In this context, it may be pertinent to note farmers' reliance till date on sayings of Khana, a soothsayer whose insight into weather-related farming was quite relevant until recently, for their cropping. Unfortunately, with increasing emphasis on cultivation of boro paddy and other high-yielding varieties of crops and fruits, Khana, much as she might have been wise, has become irrelevant. Even science is struggling to keep up with the extremes of today's weather. So, the AMISDP's role could be counted on most positively for better and higher production of crops, avoidance of losses leading to food security of the country.
The dismal picture of the AMISDP in the northern districts is a clear example of how a good initiative with immense prospect can be abused. How the project is faring in other parts of the country can present a complete picture of its impacts on crop production of the land.

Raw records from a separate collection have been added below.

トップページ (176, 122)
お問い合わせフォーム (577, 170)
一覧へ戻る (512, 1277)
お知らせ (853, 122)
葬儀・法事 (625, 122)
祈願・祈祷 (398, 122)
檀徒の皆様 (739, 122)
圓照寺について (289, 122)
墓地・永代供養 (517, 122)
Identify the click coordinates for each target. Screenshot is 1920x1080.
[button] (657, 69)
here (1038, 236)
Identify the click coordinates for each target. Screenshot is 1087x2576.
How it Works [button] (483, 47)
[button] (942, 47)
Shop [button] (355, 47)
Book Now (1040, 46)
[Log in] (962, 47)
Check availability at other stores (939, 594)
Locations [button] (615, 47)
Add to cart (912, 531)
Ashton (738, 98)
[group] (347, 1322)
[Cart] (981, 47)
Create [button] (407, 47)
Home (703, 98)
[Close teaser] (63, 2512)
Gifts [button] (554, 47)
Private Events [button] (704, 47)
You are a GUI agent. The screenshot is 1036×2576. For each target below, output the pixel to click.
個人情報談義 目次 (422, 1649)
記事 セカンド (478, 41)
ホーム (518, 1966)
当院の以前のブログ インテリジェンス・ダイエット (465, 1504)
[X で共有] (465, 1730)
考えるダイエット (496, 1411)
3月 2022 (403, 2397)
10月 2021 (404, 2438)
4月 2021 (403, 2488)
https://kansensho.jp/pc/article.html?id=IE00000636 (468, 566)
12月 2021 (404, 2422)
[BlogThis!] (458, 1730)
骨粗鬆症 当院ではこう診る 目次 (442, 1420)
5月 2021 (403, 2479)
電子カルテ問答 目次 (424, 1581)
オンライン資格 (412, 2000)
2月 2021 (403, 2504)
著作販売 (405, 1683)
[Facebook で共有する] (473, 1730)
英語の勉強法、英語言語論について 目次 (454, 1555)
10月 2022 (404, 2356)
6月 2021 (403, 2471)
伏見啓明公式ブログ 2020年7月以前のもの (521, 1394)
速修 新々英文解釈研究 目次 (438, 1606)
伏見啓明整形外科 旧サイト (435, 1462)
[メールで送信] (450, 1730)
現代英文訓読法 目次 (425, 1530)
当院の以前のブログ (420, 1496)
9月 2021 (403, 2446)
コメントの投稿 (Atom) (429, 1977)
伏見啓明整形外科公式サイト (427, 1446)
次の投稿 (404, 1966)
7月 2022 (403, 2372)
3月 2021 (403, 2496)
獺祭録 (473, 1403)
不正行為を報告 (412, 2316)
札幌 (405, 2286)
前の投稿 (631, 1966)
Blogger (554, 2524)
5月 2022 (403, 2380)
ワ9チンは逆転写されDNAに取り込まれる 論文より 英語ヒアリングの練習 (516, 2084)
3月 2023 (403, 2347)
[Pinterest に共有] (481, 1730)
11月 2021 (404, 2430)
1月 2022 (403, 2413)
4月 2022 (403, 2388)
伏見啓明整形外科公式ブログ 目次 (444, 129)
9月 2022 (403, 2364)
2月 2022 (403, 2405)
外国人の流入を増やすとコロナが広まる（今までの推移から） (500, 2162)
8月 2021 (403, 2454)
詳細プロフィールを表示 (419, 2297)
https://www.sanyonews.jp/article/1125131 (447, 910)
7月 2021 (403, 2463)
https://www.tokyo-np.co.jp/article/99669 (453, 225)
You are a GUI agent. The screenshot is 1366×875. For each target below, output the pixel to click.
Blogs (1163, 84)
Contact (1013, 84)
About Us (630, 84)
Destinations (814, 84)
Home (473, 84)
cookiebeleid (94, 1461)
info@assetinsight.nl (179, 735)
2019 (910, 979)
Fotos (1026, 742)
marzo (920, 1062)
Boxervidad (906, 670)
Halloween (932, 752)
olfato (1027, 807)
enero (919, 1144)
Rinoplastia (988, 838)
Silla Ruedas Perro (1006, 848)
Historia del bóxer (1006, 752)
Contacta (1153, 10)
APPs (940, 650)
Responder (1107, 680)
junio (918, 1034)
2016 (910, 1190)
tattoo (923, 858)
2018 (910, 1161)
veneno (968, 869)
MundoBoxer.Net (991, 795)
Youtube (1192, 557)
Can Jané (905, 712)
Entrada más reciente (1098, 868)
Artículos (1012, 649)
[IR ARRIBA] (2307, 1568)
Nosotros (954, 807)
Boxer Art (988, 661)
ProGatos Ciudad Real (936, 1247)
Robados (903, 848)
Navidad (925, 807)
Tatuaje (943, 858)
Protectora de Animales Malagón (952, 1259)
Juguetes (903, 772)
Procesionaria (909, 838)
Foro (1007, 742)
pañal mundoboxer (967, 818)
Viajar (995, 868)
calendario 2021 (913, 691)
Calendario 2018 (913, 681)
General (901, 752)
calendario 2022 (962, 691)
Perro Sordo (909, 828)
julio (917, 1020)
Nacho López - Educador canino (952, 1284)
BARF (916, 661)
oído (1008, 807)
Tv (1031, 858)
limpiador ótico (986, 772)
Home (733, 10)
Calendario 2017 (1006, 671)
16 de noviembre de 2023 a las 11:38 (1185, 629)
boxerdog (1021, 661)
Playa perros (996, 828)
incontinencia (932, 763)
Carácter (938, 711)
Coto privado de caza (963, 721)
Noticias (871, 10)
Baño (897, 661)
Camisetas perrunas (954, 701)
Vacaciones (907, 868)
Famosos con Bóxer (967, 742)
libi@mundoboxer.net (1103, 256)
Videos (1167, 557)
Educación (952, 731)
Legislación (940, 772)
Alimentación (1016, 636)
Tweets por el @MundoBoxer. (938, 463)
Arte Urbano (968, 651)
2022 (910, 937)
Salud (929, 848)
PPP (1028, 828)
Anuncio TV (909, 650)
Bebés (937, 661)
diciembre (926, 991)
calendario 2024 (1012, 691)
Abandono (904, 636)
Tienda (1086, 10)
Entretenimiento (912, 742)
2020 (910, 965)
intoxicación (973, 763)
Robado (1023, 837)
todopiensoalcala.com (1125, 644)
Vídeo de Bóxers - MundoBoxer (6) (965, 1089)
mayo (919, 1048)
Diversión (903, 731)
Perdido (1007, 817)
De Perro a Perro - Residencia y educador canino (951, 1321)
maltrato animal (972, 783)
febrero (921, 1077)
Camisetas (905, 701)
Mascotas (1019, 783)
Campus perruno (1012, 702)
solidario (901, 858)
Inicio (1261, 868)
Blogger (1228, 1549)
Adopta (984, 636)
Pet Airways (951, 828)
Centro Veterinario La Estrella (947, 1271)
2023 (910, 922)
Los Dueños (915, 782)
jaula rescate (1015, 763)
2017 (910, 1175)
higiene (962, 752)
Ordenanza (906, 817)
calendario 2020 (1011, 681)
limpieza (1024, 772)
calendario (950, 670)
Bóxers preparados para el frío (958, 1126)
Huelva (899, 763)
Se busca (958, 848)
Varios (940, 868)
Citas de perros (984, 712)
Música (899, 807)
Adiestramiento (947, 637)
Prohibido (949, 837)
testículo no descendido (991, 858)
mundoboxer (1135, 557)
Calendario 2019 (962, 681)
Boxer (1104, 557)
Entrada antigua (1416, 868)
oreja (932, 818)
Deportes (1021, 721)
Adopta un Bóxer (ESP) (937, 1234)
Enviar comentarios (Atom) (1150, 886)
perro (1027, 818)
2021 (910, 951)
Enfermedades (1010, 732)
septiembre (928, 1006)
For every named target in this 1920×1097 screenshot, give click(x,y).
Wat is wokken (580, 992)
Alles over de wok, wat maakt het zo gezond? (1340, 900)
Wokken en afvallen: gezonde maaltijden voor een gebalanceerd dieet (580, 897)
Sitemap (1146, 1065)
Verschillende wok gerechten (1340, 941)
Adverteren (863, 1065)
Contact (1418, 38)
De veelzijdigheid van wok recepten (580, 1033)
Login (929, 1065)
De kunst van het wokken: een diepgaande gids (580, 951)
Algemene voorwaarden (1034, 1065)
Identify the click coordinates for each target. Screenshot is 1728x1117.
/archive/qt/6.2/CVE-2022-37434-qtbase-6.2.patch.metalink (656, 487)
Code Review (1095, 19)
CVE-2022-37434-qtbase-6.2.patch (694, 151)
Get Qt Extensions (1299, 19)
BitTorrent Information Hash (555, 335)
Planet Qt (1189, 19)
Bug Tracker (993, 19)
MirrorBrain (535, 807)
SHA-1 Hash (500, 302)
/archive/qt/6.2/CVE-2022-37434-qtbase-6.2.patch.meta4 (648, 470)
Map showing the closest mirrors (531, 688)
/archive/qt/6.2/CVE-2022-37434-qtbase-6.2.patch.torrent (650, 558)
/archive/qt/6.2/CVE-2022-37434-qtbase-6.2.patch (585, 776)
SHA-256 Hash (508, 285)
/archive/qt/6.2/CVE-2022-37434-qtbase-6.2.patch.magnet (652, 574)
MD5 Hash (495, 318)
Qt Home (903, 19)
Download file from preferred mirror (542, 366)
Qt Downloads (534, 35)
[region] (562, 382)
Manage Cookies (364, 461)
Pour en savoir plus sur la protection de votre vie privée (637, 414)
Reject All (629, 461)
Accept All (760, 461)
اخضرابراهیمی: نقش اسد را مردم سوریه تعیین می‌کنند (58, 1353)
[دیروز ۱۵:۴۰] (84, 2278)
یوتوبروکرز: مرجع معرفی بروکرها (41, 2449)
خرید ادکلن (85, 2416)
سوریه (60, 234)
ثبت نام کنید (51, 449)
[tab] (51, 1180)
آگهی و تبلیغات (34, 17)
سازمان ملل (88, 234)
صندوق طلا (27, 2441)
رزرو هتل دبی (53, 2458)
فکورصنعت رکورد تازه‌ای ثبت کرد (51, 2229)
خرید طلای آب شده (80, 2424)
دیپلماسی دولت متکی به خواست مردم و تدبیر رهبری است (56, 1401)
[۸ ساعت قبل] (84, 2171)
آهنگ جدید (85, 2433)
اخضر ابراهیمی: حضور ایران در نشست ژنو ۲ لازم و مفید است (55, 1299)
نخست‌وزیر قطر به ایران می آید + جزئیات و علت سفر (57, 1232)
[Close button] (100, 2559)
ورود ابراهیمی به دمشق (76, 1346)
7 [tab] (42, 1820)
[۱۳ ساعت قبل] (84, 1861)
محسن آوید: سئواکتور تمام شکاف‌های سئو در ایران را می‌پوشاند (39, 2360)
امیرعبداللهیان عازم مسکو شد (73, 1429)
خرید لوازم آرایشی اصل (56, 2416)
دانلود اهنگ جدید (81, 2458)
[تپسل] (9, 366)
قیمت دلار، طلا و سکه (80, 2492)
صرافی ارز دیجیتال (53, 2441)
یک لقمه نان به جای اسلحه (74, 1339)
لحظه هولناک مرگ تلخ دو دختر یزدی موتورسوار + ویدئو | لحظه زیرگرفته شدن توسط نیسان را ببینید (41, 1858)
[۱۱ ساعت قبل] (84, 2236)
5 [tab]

Different areas of the country have different types of soil structures and even varying weather conditions. Thus the meteorological bulletins produced and distributed for the 64 districts of the country twice a week focused on the special conditions and needs of each district. Then national bulletins are also issued once a week. The turbulent weather condition in the coastal regions is sure to be completely different from those prevailing in the north of the country.
Now if farmers were fed the bulletins regularly through the various means such as the Agriculture Information Service (AIS), community radio, digital display board, BAMIS portal, SMS and interactive voice response (IVR), the dissemination of information on and knowledge of agriculture would have scaled enviable heights among farmers. At a time when climate is in turmoil and there is a greater uncertainty and unpredictability over temperature, rainfall, storms, lightning, cyclones and floods, farmers need regular updating in order to plan with their cropping pattern, harvest, storage facilities and shift to alternative crops. In case of lightning tragedies can be averted. But it appears that the facility that reached at the union parishad level has been rendered non-functional.
But why? Who are to blame for this blunder? So far the DAE has been performing very well to the extent that it has under the guidance of BARI and BRRI catapulted the moribund agriculture system on to a most productive and efficient course of development. The country's land could not feed only 70 million people when it became independent but today it has to its credit the excellent record of feeding more than double that population size. What is more, farmers have been advised and guided to diversify vegetables and fruits with many of the exotic ones getting acclimatised with the environment here.
So, hopefully the AMISDP can still be revived with positive intervention by the ministry concerned. When the project has the potential to help farmers in a number of ways including in combating natural calamities, it must be injected fresh blood for its revival. In a way the survival and sustainability of the nation largely depend on the survival of farmers and their well-being.